EXERCISE DETAILS: Transcribe, word for word and with nothing extra, the line containing "Open the commit history clock icon" and each line that comes after it in the entries.
RECORDS PROVIDED Start Marker
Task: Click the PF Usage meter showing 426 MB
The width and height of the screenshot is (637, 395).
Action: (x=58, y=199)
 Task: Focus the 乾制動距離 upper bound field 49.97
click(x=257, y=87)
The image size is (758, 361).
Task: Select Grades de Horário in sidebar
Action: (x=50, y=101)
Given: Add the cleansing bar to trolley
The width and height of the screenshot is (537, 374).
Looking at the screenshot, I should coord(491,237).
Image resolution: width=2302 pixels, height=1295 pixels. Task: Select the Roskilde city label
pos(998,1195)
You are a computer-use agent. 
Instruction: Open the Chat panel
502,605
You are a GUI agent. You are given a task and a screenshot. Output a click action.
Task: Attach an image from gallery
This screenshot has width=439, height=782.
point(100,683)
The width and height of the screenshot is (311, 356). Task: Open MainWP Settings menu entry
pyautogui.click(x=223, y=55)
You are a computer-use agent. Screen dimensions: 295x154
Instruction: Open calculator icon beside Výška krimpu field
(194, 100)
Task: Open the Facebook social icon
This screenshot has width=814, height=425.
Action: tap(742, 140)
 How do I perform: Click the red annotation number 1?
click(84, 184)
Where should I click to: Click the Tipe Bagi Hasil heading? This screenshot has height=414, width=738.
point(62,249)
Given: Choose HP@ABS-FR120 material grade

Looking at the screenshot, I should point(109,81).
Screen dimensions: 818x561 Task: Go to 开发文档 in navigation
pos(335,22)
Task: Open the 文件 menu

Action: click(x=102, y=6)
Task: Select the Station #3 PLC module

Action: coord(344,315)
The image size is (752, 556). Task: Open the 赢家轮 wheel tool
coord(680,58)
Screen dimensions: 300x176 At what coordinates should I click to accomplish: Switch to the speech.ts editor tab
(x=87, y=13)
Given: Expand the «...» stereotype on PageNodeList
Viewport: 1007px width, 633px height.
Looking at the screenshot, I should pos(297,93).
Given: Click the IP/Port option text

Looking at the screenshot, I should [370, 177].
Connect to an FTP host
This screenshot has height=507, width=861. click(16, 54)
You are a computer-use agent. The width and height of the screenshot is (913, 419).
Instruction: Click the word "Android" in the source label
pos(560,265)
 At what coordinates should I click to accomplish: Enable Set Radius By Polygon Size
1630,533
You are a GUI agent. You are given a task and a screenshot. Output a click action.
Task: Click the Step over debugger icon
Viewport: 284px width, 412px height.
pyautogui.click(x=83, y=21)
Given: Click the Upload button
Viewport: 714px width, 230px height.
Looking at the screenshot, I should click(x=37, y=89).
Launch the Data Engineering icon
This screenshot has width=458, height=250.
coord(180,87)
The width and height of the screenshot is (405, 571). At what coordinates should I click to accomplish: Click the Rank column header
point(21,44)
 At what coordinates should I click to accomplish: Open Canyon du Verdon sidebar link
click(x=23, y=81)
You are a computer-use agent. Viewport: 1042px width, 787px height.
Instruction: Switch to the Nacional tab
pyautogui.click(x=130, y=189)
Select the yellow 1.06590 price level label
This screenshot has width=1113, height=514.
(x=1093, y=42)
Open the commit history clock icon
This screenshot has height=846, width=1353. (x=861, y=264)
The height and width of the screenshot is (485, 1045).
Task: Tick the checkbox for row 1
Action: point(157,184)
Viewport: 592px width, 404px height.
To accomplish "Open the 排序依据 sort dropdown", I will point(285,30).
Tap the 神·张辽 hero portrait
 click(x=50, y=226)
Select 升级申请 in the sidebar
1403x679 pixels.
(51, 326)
RECORDS PROVIDED End Marker
TASK SOLUTION:
Open the commit history clock icon
This screenshot has height=846, width=1353. (x=861, y=264)
The height and width of the screenshot is (485, 1045).
Task: Tick the checkbox for row 1
Action: point(157,184)
Viewport: 592px width, 404px height.
To accomplish "Open the 排序依据 sort dropdown", I will point(285,30).
Tap the 神·张辽 hero portrait
 click(x=50, y=226)
Select 升级申请 in the sidebar
1403x679 pixels.
(51, 326)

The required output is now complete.